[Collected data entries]
──────
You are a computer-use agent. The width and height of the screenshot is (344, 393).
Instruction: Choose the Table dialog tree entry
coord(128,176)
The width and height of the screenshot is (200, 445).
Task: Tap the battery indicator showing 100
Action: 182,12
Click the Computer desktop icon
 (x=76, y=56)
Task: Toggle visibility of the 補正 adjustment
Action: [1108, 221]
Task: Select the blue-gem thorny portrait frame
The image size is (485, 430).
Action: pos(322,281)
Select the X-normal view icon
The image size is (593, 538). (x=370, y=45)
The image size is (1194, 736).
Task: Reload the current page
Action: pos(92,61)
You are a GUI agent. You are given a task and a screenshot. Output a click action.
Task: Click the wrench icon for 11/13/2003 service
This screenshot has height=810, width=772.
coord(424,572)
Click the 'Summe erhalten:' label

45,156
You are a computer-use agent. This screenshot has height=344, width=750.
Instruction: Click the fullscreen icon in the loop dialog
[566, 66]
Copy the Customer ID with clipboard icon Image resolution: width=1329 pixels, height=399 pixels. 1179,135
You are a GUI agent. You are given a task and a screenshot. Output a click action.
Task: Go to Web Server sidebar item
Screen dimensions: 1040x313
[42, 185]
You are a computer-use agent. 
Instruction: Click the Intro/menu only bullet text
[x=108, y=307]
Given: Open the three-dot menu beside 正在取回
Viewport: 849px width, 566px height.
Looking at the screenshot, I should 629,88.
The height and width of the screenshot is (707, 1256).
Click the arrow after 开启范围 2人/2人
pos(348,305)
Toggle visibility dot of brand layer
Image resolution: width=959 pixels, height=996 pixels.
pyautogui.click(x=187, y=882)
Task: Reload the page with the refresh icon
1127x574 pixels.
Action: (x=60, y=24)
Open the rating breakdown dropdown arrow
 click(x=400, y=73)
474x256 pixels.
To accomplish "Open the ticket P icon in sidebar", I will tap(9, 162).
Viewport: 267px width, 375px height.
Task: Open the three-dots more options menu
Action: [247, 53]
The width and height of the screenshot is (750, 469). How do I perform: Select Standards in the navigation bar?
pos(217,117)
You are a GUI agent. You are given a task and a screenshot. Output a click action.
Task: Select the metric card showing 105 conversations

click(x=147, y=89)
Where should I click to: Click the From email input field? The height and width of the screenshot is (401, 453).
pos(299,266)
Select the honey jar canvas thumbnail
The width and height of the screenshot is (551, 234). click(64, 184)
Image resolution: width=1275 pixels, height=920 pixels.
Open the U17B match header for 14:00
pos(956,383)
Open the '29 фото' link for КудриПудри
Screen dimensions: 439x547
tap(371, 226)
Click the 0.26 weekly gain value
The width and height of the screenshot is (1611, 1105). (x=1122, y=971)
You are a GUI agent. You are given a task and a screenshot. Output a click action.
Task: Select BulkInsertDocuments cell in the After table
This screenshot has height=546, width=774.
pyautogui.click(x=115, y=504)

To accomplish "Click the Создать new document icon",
──────
- [WHAT NEEDS TO BE DONE] What must be returned is a bare number, the count of lines in the entries holding the string "with".

- [EXPECTED ANSWER] 2